_Exercise set_
**A.** Reproduce the stretch of the dessert recipes from "Grease a 16-18cm" through "into the filling.".
**B.** Carry on writing the dessert recipes, picking up after their final sentence.

_Supplied text_
----------
Baked peaches with amaretto

Serves 4

This is one recipe that you could clip and keep in your scrapbook for next summer when you have a glut of peaches or nectarines that you need to put to good use. You will also find that this recipe works well with unripe fruit. Baking the fruit imparts a different flavour, rather like when you roast vegetables.

6 peaches or nectarines, halved and with the stones removed
80g butter, melted
100-150ml amaretto liqueur
120g amaretti biscuits that have been coarsely crushed
2tbsp clear honey

Preheat the oven to 180C/gas mark 5. Lay the peaches cut-side up on a baking tray.

Spoon over two-thirds of the butter and the amaretto.

Bake the peaches or nectarines in the oven for 15-20 minutes (you may need a little longer if the peaches aren't that ripe), covering them with foil if they are colouring a bit too rapidly.

Mix the remaining butter with the amaretti biscuits in a bowl.

Remove the peaches from the oven, spoon over the biscuit mixture and then carry on baking for a further 8-10 minutes, or until the topping is golden.

To finish, transfer the peaches to serving plates, and then add the honey and a few tablespoons of water to the cooking tray and simmer for 30 seconds or so, stirring, until mixed.

Spoon the sauce around the peaches and then serve with custard, ice-cream or mascarpone.


Makes 25-30

I really have to be in the mood for these Mediterranean biscuits as they are just so sweet. But once they are plonked in front of me with a cup of Turkish coffee, my resistance waivers.

225g unsalted butter, melted, plus extra for greasing
18 sheets of filo pastry
225g mixed pistachios, blanched almonds and walnuts, roughly chopped
2tbsp granulated sugar
1tsp ground cardamom

For the syrup

350g granulated sugar
300ml water
1tbsp lemon juice
2tbsp orange blossom water

Preheat the oven to 180C/gas mark 4.

Grease a 16-18cm x 28cm non-stick baking tray with butter or line with baking parchment. Take a sheet of the filo pastry, place it in the tray and brush with the melted butter. Place a second sheet on top of the first and brush with butter again before repeating with a further 8 sheets of pastry, ensuring you cover the pastry you are not using with a f damp cloth to prevent it from drying up.

In a clean bowl, mix together the nuts, sugar and cardamom. Spread three-quarters of the mixture over the pastry in the tray. Layer up the remaining sheets of filo on top of the nut mixture, brushing each sheet with butter as before.

Using the point of a sharp knife, cut a criss-cross pattern into the top layers of the pastry, cutting through into the filling.

Place the baklava in the preheated oven for approximately 20 minutes, then decrease the oven temperature to 150C/gas mark 2 and cook for a further 30-40 minutes, or until the pastry is slightly puffed and golden. Remove from the oven and leave to cool slightly.

To make the syrup, heat the sugar, water, lemon juice and orange blossom water in a small, heavy-bottomed saucepan and simmer over a medium heat for about 15 minutes, until the sugar has melted and the liquid is syrupy. Pour the syrup into the slits in the baklava, sprinkle over the remaining nut mixture and leave to cool. Cut into strips or small rectangular or square pieces and serve.
----------
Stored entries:
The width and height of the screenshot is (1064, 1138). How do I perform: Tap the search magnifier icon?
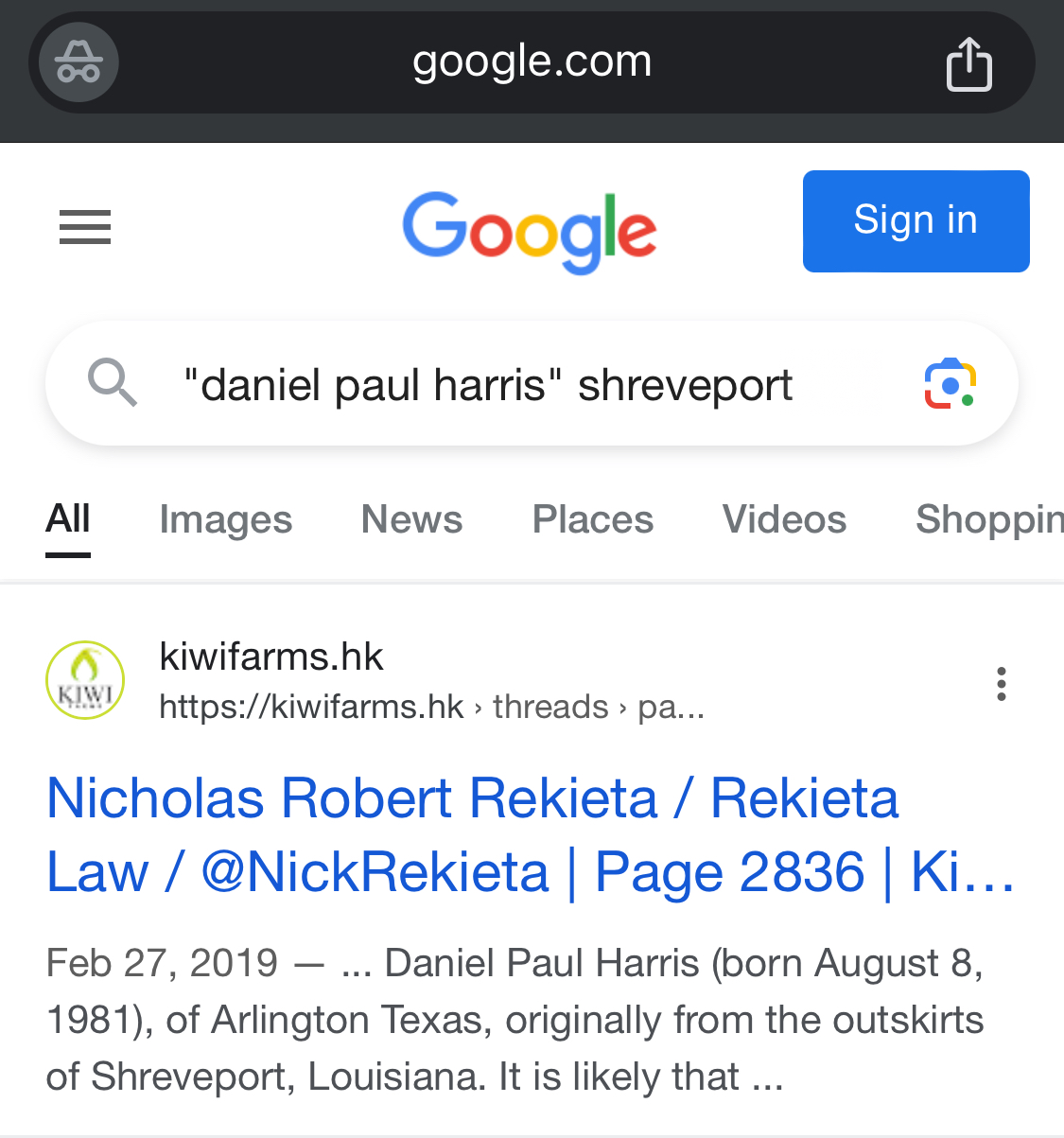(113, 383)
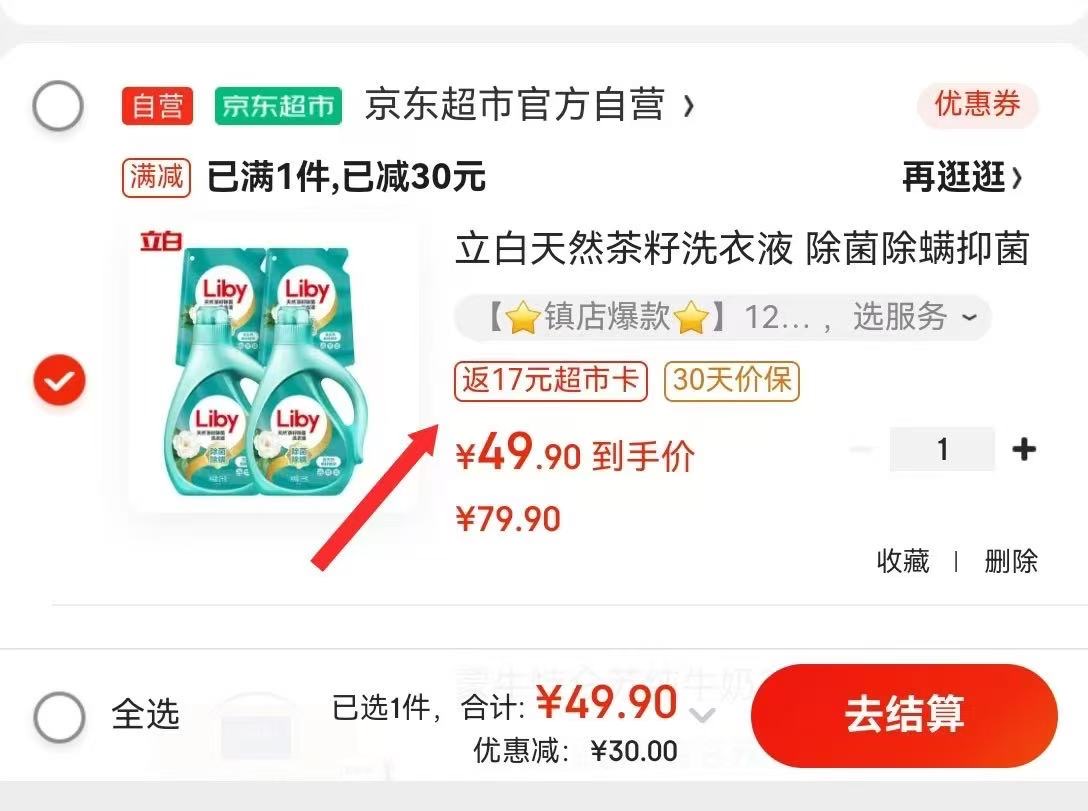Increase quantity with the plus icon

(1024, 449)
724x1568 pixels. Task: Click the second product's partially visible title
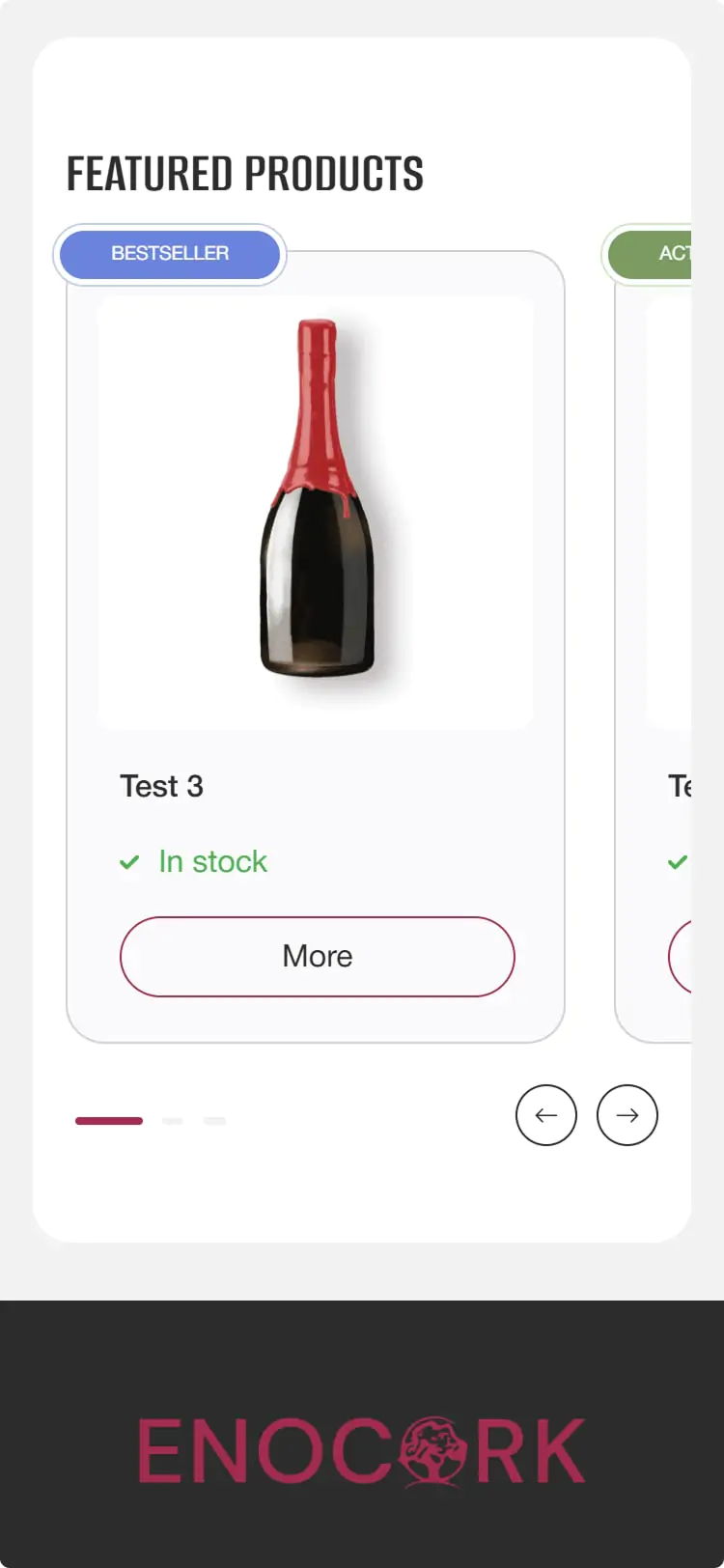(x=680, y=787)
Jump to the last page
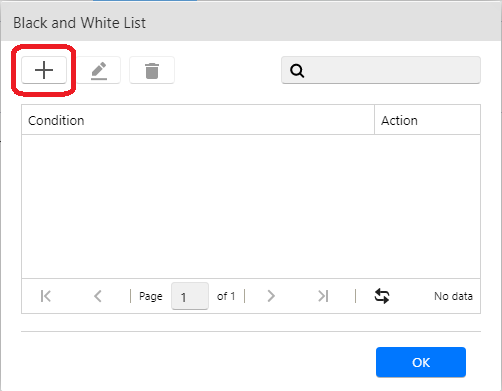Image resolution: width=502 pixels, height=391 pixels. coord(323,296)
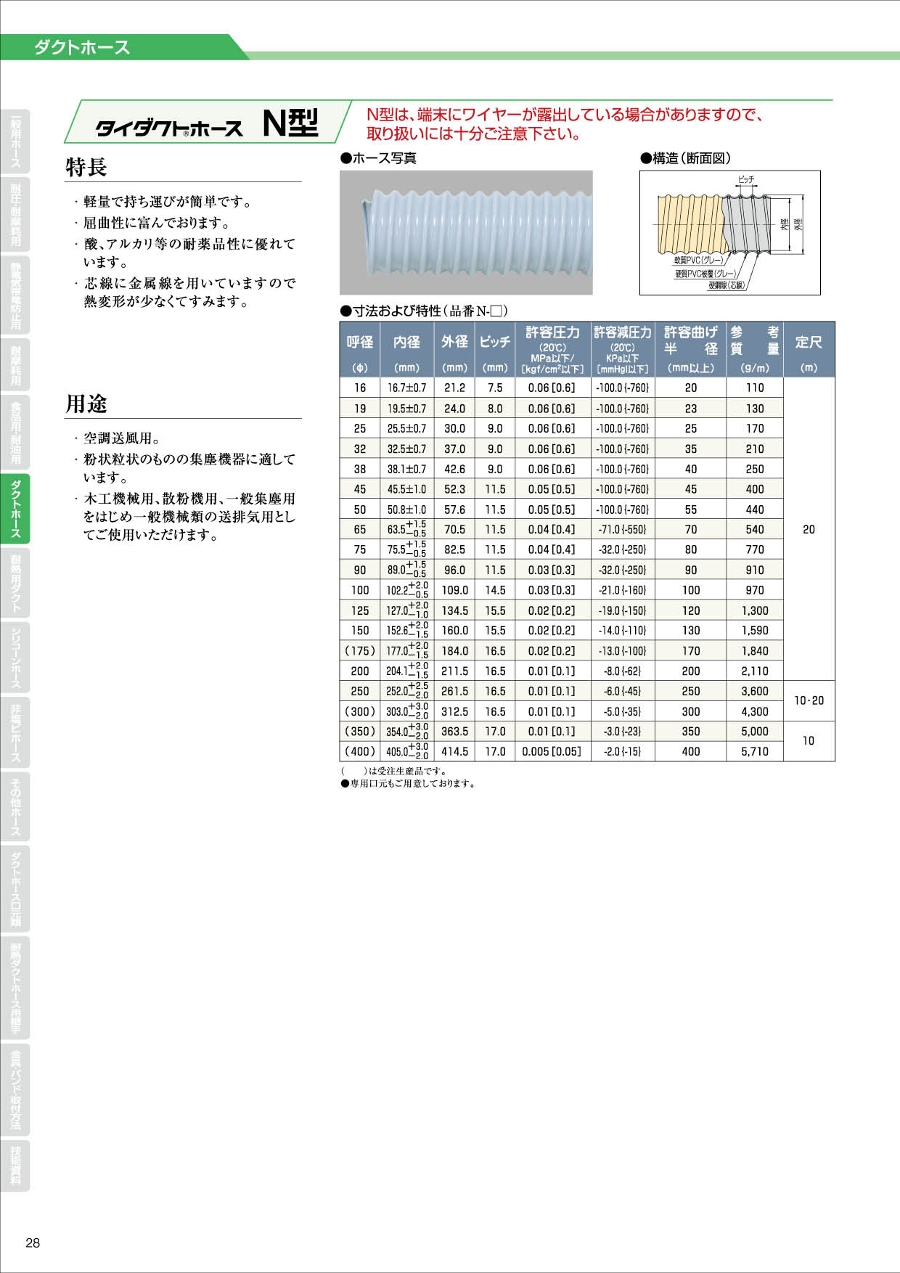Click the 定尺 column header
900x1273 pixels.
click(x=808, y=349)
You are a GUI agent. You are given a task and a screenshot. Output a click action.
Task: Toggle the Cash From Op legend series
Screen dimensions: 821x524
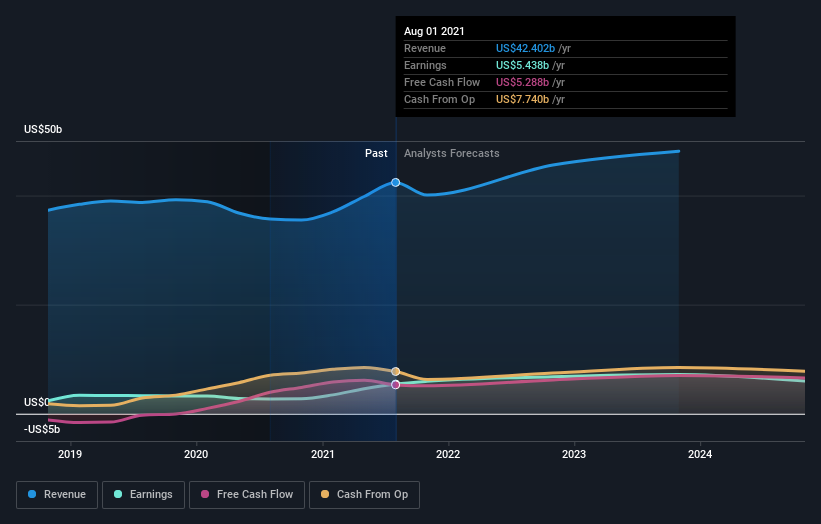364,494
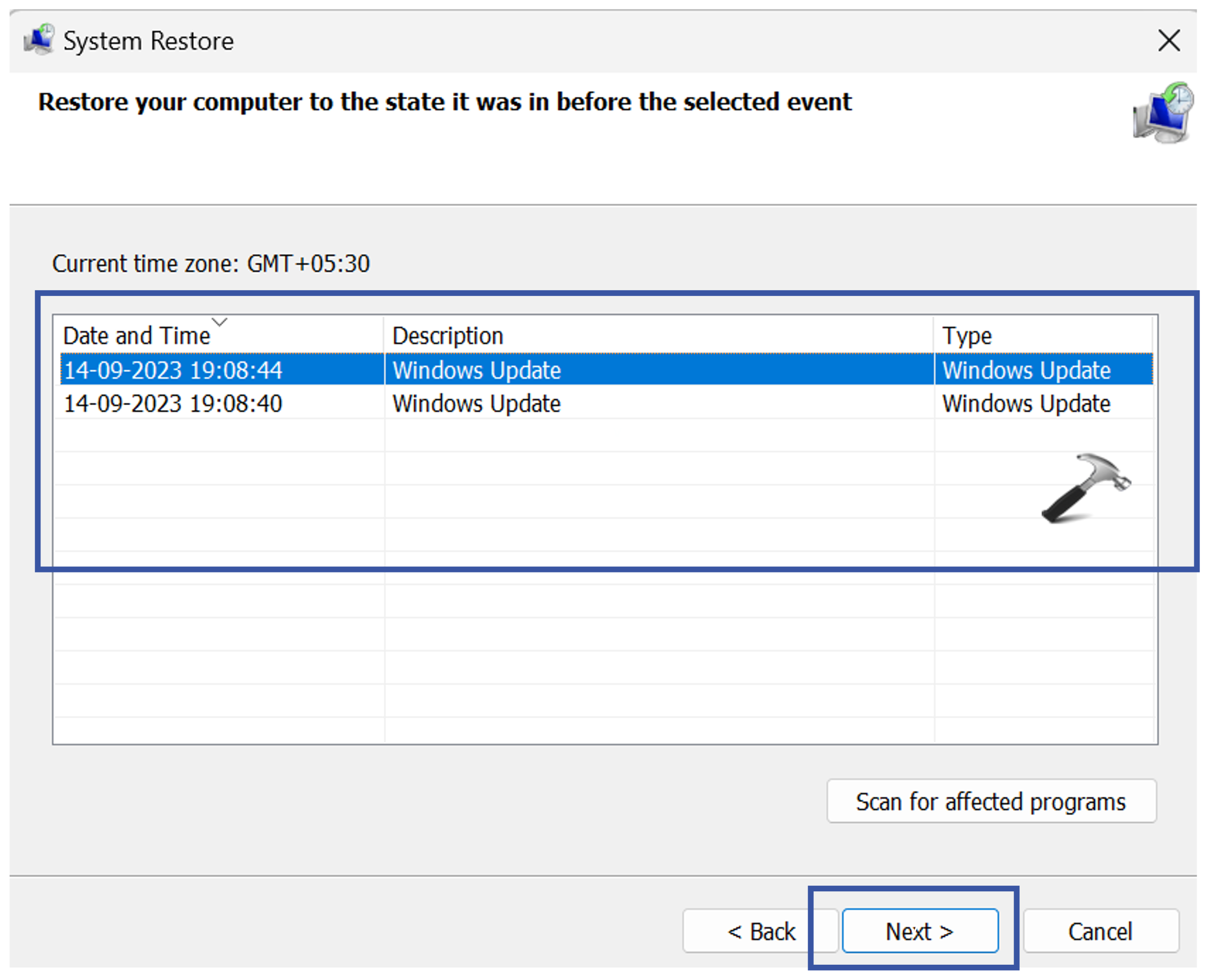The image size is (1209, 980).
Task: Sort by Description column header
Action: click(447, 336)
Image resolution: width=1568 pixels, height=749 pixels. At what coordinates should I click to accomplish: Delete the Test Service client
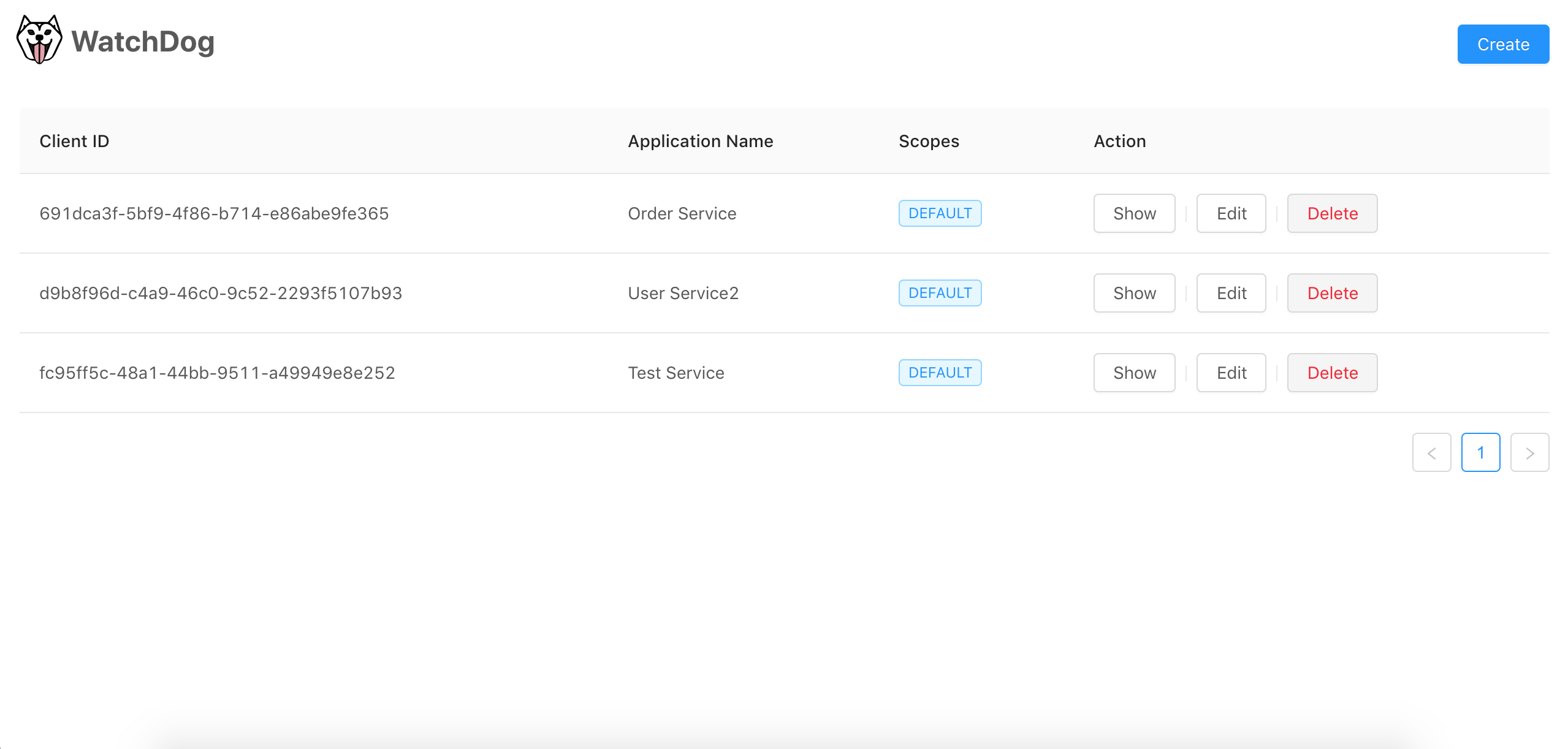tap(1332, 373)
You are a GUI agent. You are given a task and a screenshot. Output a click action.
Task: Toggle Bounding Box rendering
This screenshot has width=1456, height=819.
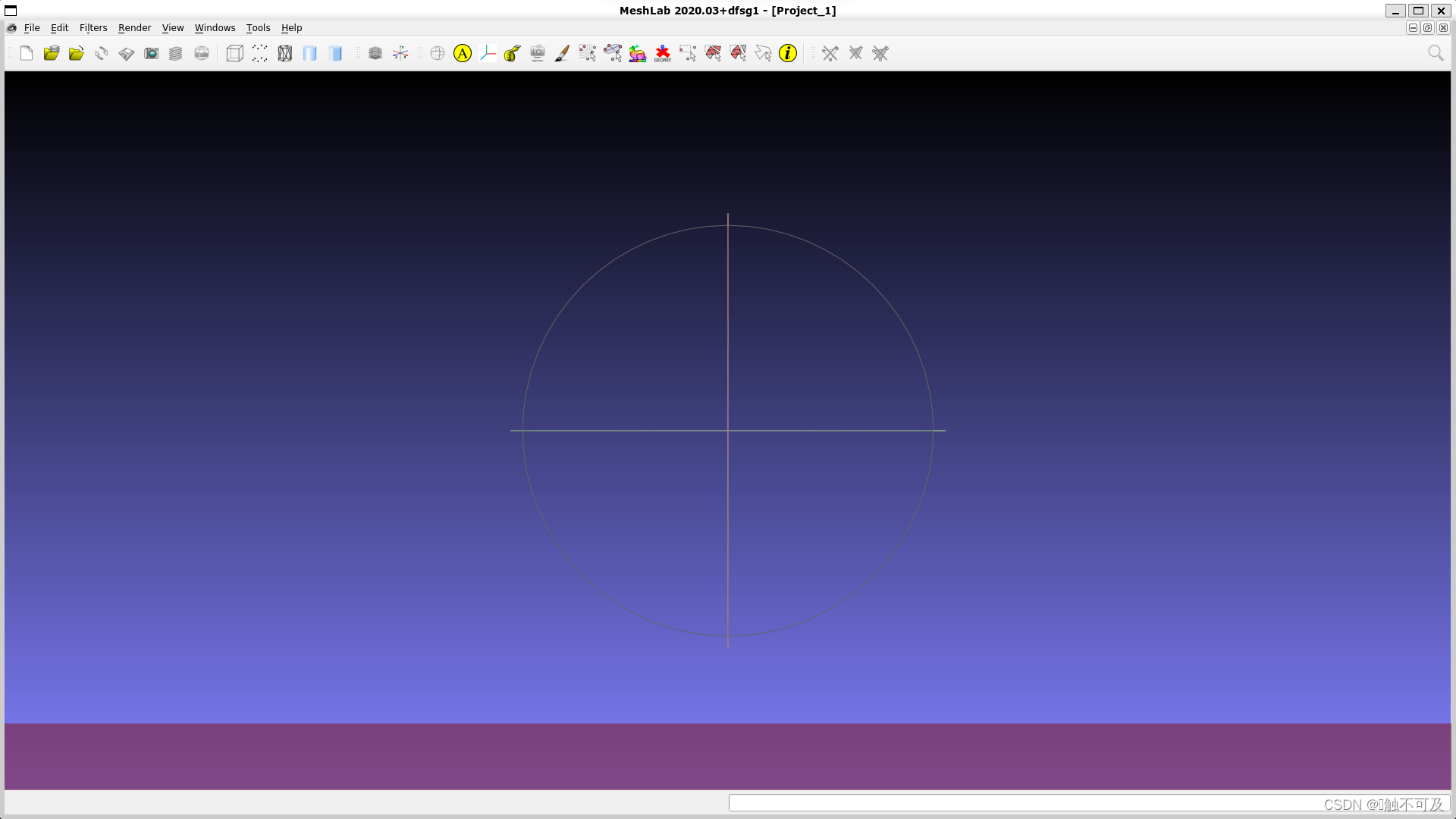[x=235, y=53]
----------
_Exercise responses_
**A.**
Grease a 16-18cm x 28cm non-stick baking tray with butter or line with baking parchment. Take a sheet of the filo pastry, place it in the tray and brush with the melted butter. Place a second sheet on top of the first and brush with butter again before repeating with a further 8 sheets of pastry, ensuring you cover the pastry you are not using with a f damp cloth to prevent it from drying up.

In a clean bowl, mix together the nuts, sugar and cardamom. Spread three-quarters of the mixture over the pastry in the tray. Layer up the remaining sheets of filo on top of the nut mixture, brushing each sheet with butter as before.

Using the point of a sharp knife, cut a criss-cross pattern into the top layers of the pastry, cutting through into the filling.

**B.**
Cherry Yorkshire pudding

Serves 4

Yorkshire puddings – so I've heard but never actually witnessed – often get dished up as a dessert up North. Well, our native Yorkshire pudding is a kind of clafoutis, I suppose, so why not serve it as a dessert? When cherries aren't in season, try using cherries preserved in eau de vie to give the puddings a nice kick.

3 eggs

100g plain flour
200ml milk
15g icing sugar
The seeds from half a vanilla pod, or a few drops of vanilla essence
24 cherries, stoned

Preheat the oven to 200C/gas mark 6. Place all of the ingredients, except the cherries, in a bowl or a small electric whisker and whisk to form a light batter. Lightly grease 4 individual deep Yorkshire pudding tins and put them in the oven for 5 minutes. Remove the tins from the oven, divide the cherries f between them and add enough batter to half fill each tin. Return to the oven and cook for 15-20 minutes, until the batter has risen and is golden. Serve with cherry ice-cream.

Galette au fenouil

Serves 4

This may sound a bit wacky, but it really is delicious. A pastry chef at The Ivy introduced me to it years ago and it stayed on the menu for ages.

200g ready-made, all-butter puff pastry
Plain flour, for dusting
1kg fennel
300g caster sugar
2tsp fennel seeds
2tsp finely chopped dill (if there is no fern on the fennel)
Icing sugar, for dusting
200g crème fraîche

Roll out the pastry on a floured table to about 3mm thick. Cut the pastry into four 13cm discs and prick them all over with a fork. Leave to rest in the fridge for 1 hour.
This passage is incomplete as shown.